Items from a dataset
:::

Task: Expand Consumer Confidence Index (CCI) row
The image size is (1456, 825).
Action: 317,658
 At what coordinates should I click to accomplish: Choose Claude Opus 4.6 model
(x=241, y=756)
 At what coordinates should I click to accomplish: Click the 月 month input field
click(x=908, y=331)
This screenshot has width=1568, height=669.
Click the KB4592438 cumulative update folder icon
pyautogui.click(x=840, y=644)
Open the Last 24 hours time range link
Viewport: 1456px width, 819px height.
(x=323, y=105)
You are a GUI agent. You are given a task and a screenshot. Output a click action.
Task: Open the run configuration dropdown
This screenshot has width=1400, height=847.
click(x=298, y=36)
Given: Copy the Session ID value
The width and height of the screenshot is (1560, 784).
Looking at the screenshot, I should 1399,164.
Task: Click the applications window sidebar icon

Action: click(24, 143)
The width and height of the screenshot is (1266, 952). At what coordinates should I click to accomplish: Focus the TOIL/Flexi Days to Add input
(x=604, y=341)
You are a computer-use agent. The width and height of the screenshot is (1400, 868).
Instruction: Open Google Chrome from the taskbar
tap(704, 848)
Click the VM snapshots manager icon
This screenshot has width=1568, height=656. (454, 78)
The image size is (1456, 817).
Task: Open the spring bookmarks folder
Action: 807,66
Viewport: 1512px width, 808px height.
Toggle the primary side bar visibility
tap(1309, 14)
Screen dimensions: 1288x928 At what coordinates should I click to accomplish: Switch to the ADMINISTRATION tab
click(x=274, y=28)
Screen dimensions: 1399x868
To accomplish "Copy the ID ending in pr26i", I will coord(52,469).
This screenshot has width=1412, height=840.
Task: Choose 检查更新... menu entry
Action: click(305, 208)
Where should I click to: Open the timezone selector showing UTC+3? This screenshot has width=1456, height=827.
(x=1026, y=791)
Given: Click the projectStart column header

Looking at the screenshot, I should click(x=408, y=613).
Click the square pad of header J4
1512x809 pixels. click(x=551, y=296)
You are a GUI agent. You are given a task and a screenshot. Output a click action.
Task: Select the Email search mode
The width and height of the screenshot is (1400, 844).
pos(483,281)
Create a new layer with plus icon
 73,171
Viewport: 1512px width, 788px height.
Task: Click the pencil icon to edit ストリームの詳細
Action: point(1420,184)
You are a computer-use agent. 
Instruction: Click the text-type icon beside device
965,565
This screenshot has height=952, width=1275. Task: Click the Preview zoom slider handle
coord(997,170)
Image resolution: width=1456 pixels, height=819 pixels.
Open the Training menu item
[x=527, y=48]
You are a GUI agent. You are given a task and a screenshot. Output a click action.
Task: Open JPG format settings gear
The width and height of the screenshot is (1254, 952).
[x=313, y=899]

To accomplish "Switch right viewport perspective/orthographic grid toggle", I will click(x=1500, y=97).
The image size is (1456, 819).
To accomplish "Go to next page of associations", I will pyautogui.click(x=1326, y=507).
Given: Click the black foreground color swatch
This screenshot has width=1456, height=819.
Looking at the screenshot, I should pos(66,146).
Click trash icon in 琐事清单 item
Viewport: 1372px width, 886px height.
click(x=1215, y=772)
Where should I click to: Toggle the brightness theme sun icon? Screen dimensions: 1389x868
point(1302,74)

:::

### DIRECTIONS FOR THIS TASK:
The line containing "Where should I click to: Toggle" and all lines after it, through the end of the entries above, are to be returned exactly and alone.

### RESULT:
Where should I click to: Toggle the brightness theme sun icon? Screen dimensions: 1389x868
point(1302,74)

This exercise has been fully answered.